Fedeli alla vostra origine oratoriale, come mai i Legnanesi rimasero sempre rigorosamente dilettanti e si valsero esclusivamente di attori uomini anche per le parti femminili?
La Compagnia de I LEGNANESI nacque nel 1949: all’epoca per le rappresentazioni “teatrali” in oratorio vigeva il veto del Cardinal Schuster che imponeva a uomini e donne di non recitare insieme. Pertanto al fondatore della compagnia Felice Musazzi venne l’idea – che si rivelò vincente – di travestire i suoi attori e farli recitare in parti da donna. Lo spirito era quello di far recitare non attori professionisti bensì giovani presi dalla strada come operai, studenti, impiegati, dirigenti, disoccupati ecc. ecc.
Come sono impostati i copioni dei Legnanesi?
I copioni con gli anni sono nettamente cambiati perché hanno seguito l’evolversi dei tempi. Chiunque guardi uno spettacolo de I LEGNANESI di allora e uno di oggi nota un evidente cambio di stile, di recitazione, di modo, di velocità, di battute, di tempi scenici perché inevitabilmente le epoche cambiano: così pure il modo di fare teatro, quindi anche la stesura di un copione.
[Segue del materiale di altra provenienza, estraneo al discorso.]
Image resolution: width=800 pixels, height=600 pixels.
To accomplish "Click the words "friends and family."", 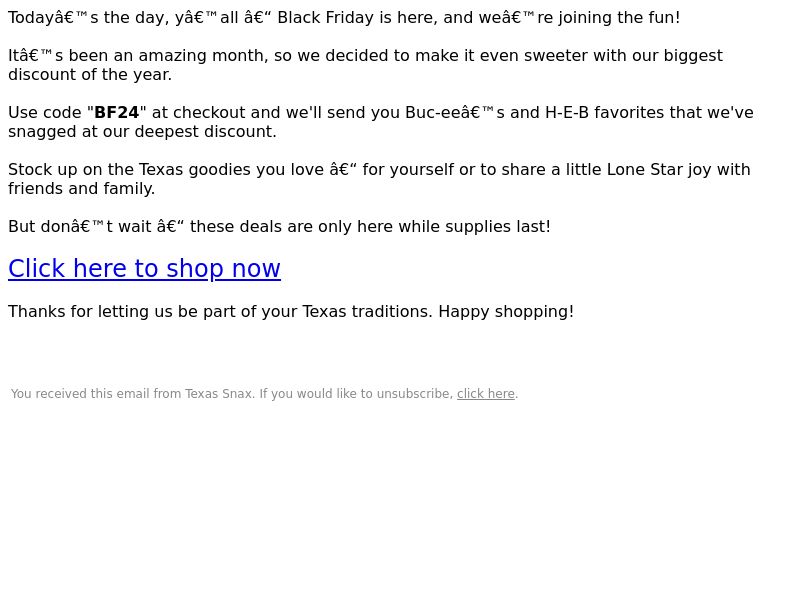I will [x=82, y=189].
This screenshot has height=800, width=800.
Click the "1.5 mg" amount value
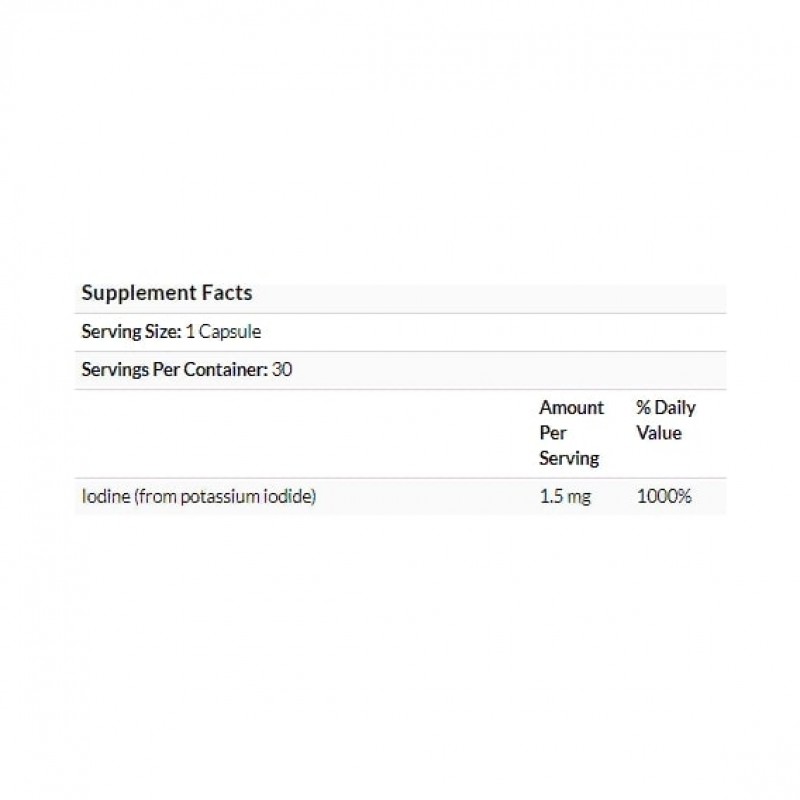565,496
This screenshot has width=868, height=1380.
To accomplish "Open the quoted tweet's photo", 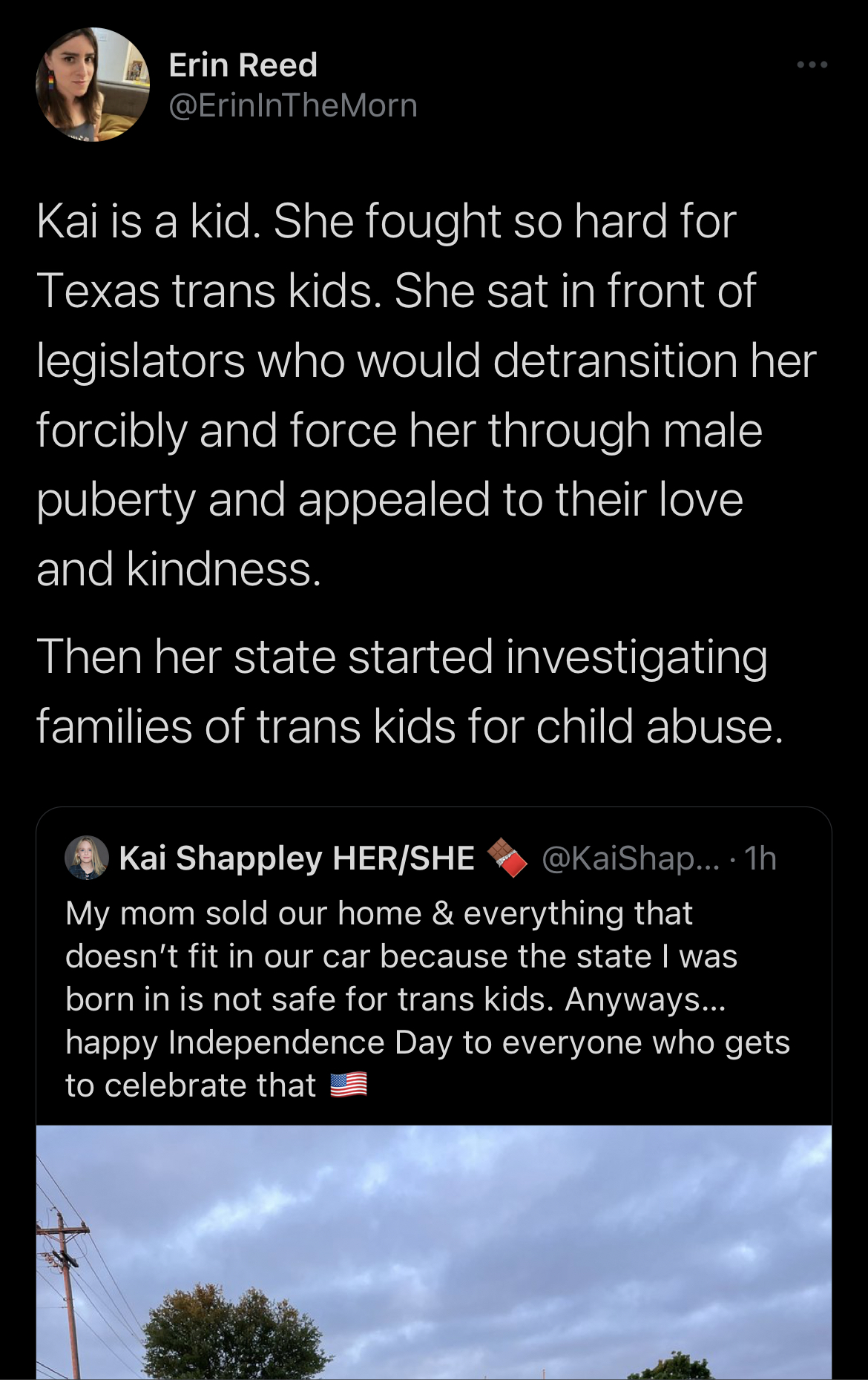I will pos(434,1252).
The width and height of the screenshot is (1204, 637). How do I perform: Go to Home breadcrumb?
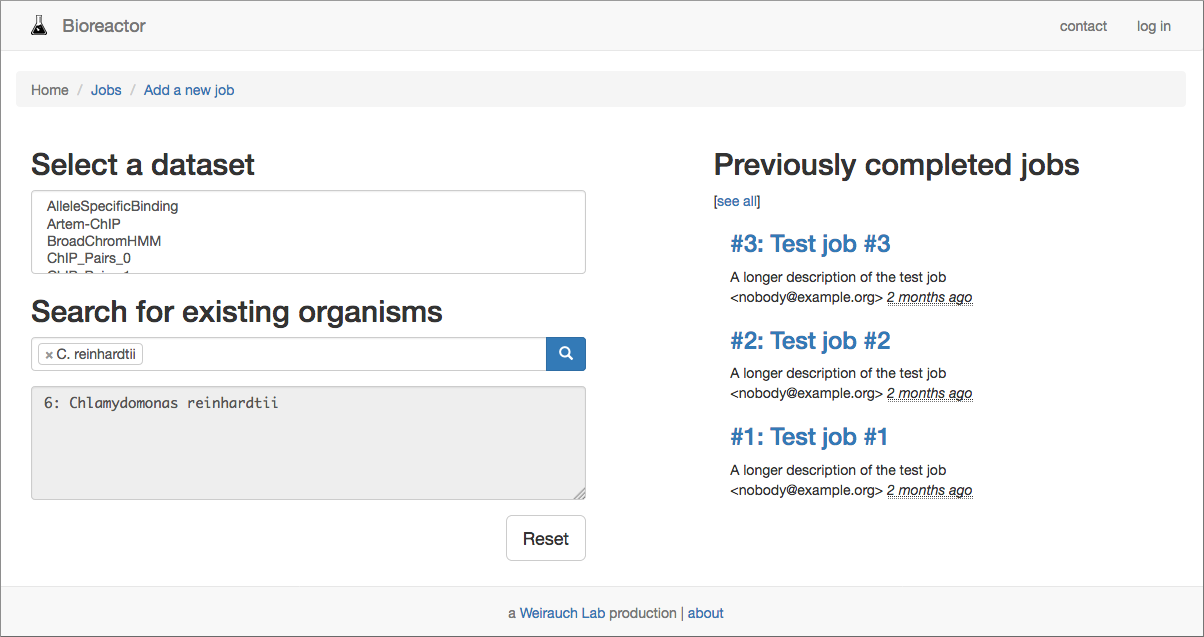(50, 90)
L’unica cosa rimasta invariata è il fatto che oggi come allora si parla sempre di attualità.
Come mai a Suo avviso tali copioni, originariamente tutti scritti e diretti dal co-fondatore Felice Musazzi, dopo avere ottenuto vistosi successi in tutta la Lombardia arrivarono a suscitare l'entusiasmo di critici esigenti come Alberto Arbasino, che vide esporsi in questi spettacoli “i conflitti (drammatici e talvolta ridicoli) tra la vecchia anima popolare e le alienazioni più moderne”?
L’entusiasmo del popolo e di critici noti come Arbasino fu dettato dal fatto che la Compagnia de I LEGNANESI ha sempre portato sul palco storie del popolo, per il popolo, rappresentate dal popolo.
Come vive la responsabilità di avere da tanti anni ereditato il ruolo di capocomico della compagnia?
Vivo la responsabilità di capocomico – nonché regista e da qualche tempo autore dei testi insieme a mia moglie – con grande rispetto, umiltà e passione. Il mio lavoro mi dà grandi soddisfazioni ed incontrare per strada persone che mi fermano e mi ringraziano perché porto un po’ di sorrisi e serenità in casa loro è la più grande soddisfazione.